Я поел и забрался на широкую родительскую кровать. Вскоре подкрался сон.
У меня были крылья огромные, сильные. Я парил высоко над землёй. Подо мной растелилась незнакомая равнина, виднелись вдали горы. Зорко оглядывая безмерные пространства, я увидел берег чудесной реки. Захотелось искупаться. Приземлившись, почувствовал неясную угрозу. Дёрнул с бедра меч и, очертя голову, бросился навстречу неведомой опасности. Подо мной уже резвый скакун, белый плащ вьётся за моими плечами. А со всех сторон, из-за каждого куста, пригорка или валуна в меня направлены стрелы бьющих без промаха луков. Неведомые стрелки. Кто они? Сколько их?

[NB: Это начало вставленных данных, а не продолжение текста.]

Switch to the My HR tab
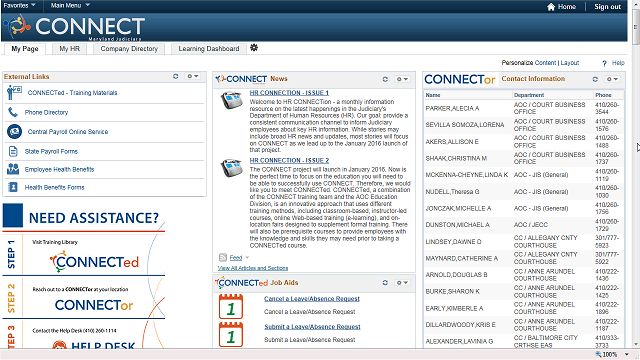Image resolution: width=640 pixels, height=360 pixels. tap(69, 49)
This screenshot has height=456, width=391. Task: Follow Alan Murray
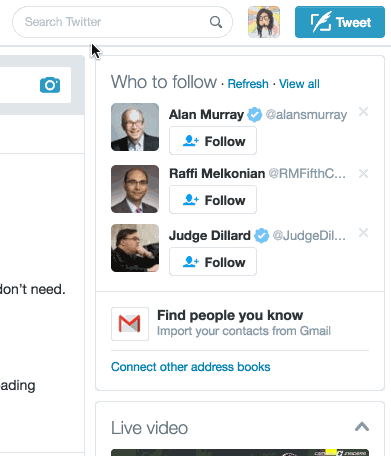213,141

Проснулся от яркого света в комнате Люся читала книгу, притулившись к столу.
Было невыразимо приятно нежиться под тёплым одеялом.

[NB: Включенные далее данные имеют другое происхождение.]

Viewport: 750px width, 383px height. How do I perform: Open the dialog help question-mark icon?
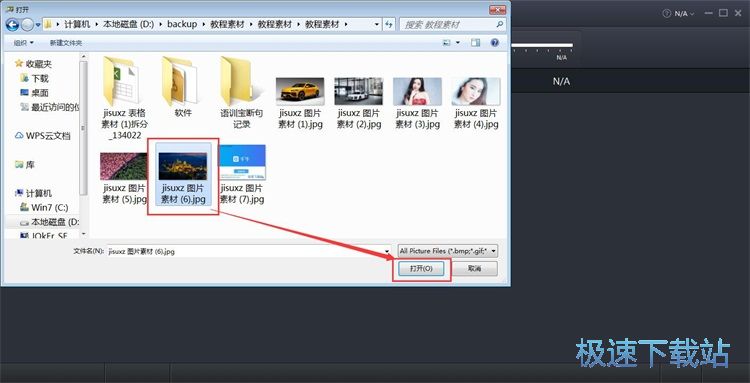click(x=495, y=43)
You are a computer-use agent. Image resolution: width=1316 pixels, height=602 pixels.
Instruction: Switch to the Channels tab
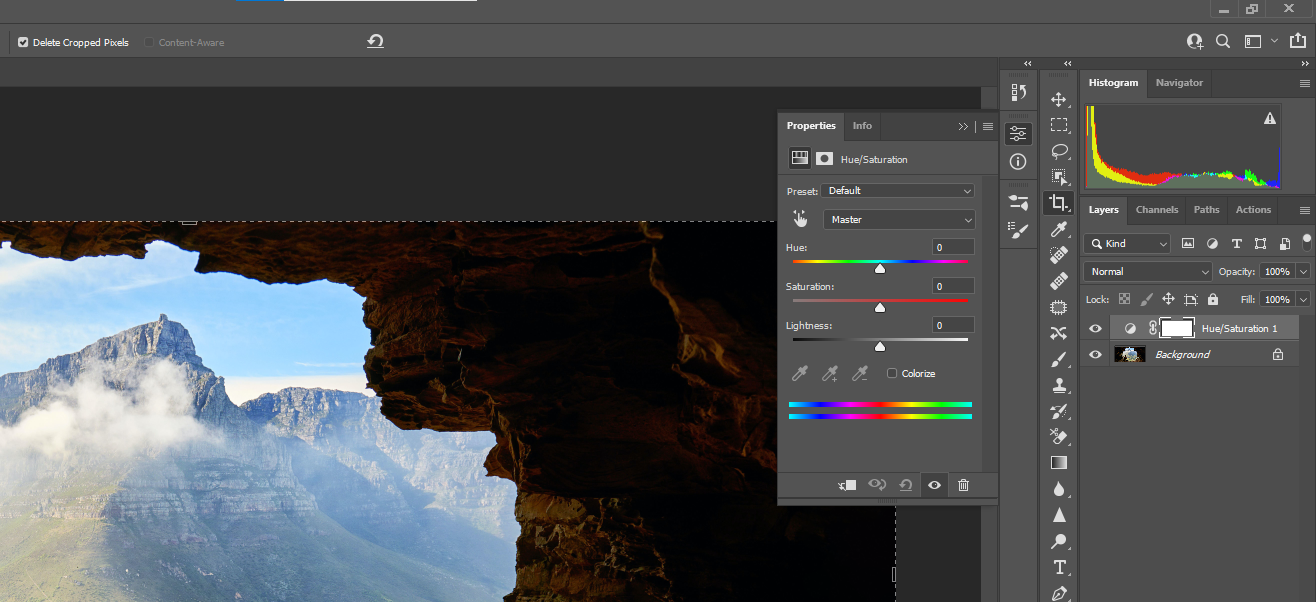(1156, 210)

Сестра не заметила моего пробуждения и продолжала неторопливо шелестеть страницами. Должно быть, интересная книга. Но куда ей до моего сна!

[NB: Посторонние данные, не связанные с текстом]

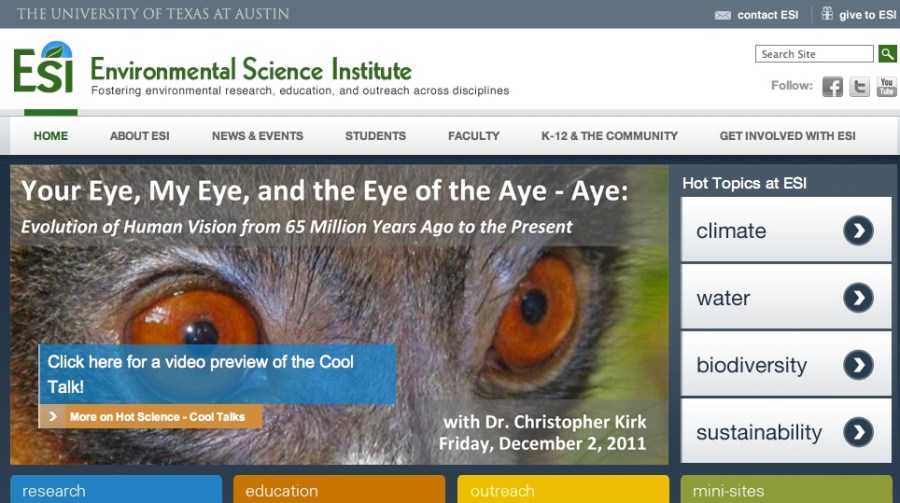The image size is (900, 503).
Task: Open the ESI Twitter icon
Action: 859,87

Диковинный сон мне приснился.
Силён ты дрыхнуть. Что ночью будешь делать?
В гости пойду.
Ага, иди. Давно уже пора, да как бы не поздно было на дворе-то уж темно.
Я бросился к окну, и сердце моё защемила обида.
Проводи, наспех, кое-как одевшись, захныкал я.
Отвянь, дёрнула плечом сестра.
Я боюсь там темно.
Боишься не ходи.
Ага, с тобой сидеть останусь.
Ну, иди Я посмотрю, как ты вернёшься, если ещё дойдёшь.
И я пошёл, хотя очень боялся ходить по тёмной улице. Ледяной червячок страха осязаемо шевелился где-то на дне моего сознания. Но улица не была такой страшной, какой казалась из окна. В разрывах облаков мерцали звёзды. Луна где-то блудила, и её матовый свет мягко стелился по окрестности. Снег весело и звонко хрустел под валенками. Мороза не чувствовалось, хотя, конечно, он был не лето же.
Чёрный пёс вынырнул откуда-то на дорогу, покосился на меня, сел и завыл, уткнувшись мордой в небо.
С отчаянным воплем я бросился вперёд собака с визгом от меня. Мелькнул забор, и я с разбегу ткнулся в калитку грицаевских ворот. Никто меня не преследовал, никто не гнался за мной. Калитка подалась вовнутрь двора, когда я потянул за верёвочку щеколды. Все окна были черны, лишь гирляндою светилась ёлка. Поднялся на крыльцо, прошёл веранду, толкнул дверь. Ни души, ни звука.
Есть, кто дома? прозвучало мольбой.
Кто там? Люда откуда-то из глубины комнат.